The Silver Anchor's secondary equipment room — cut off from the noise of Subaru Station, quiet in the particular way of spaces that have been made useful.

At its center sat a high-precision flight simulator, old hardware rebuilt into something else entirely by Shutia's hands.

"...Debris cluster, port side. Three seconds to projected intercept. Minimal rudder adjustment — thrusters full."

Ledea Mace's murmur had taken on the quality of something close to prayer. Silver hair pulled back, headset on, her profile in the console light looked nothing like fifteen — the expression was too precise, too stripped of anything unnecessary. The fingers on the controls moved the way a pianist's do: no wasted motion, no hesitation.

The simulator's main display was showing something that could charitably be called hell.

Difficulty setting: *INFERNO — DEBRIS MAXIMUM.*

A sealed asteroid field, every approach angle closed, rocks incoming at tens of kilometers per second. The kind of configuration designed not to be survived — a stress test of physical limits, not a training scenario.

*(...Sis. How. How is she so beautiful.)*

One step behind her, Shutia was in silent agony.
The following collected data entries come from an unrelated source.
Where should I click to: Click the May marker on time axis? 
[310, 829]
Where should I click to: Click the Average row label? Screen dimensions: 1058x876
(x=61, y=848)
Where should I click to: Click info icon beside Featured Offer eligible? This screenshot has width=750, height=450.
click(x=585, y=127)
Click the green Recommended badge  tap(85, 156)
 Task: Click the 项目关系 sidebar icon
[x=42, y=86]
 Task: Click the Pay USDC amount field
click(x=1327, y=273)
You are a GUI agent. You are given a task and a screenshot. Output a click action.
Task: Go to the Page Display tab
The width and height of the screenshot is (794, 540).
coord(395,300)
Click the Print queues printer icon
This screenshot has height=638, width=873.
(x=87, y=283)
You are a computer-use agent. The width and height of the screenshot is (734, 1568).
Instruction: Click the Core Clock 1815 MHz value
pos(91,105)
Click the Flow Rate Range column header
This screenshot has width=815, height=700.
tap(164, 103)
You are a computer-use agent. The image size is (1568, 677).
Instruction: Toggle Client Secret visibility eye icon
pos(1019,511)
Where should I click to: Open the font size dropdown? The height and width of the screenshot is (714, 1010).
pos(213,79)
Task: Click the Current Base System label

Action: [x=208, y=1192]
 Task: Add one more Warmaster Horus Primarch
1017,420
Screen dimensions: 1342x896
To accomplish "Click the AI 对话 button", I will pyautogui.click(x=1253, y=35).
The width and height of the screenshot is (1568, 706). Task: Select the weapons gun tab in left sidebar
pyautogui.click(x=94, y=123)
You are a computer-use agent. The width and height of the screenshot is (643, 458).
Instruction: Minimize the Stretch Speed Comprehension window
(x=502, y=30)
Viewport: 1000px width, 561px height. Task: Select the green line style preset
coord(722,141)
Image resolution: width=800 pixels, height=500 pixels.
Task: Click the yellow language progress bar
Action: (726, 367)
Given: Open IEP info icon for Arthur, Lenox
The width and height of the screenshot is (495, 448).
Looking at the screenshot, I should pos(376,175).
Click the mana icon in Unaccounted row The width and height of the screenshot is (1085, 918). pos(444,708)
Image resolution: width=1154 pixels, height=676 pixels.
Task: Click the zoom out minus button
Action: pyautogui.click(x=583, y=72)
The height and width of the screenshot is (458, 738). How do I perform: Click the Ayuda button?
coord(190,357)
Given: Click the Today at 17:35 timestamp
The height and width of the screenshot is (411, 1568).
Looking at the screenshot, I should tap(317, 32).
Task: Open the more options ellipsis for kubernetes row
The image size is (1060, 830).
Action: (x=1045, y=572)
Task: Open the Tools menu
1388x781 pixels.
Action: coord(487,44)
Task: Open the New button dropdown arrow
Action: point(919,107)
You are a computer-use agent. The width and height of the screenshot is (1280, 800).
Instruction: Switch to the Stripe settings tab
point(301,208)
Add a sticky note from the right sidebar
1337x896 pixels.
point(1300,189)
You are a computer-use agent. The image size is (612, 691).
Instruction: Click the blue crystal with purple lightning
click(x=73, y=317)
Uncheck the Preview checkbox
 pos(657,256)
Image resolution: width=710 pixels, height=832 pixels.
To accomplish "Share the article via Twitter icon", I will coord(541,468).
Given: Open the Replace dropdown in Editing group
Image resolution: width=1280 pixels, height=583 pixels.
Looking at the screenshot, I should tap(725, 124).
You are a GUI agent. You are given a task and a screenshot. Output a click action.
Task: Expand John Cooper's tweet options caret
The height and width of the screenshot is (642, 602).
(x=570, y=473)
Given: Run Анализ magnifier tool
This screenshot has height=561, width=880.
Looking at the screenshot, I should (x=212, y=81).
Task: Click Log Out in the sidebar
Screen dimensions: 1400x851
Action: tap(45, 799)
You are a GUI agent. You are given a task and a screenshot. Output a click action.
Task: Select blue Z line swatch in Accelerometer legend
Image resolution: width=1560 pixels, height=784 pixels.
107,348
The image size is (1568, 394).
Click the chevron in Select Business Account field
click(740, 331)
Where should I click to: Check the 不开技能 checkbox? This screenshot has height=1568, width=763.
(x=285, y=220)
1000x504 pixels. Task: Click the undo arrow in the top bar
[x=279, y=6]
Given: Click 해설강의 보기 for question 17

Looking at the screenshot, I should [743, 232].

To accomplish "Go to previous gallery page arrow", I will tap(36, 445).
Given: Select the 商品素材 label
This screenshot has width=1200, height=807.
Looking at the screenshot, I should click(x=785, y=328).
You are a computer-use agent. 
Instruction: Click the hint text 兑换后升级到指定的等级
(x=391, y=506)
Ledea's navigation log streamed across her vision in real time. Every adjustment Ledea made threaded the simulated hull through gaps that shouldn't have existed. To Shutia, this was not technique. It was something more like revelation — a single coherent path drawn through chaos, the only correct answer in a universe that didn't offer them.

*(Fifteen years old and already here. She's a genius. I want to hold all of it — her and her talent both — somewhere no one else can reach.)*

Even Ledea had her limits, though. Hit indicators bloomed across the hull. The shield meter bled red with each alarm.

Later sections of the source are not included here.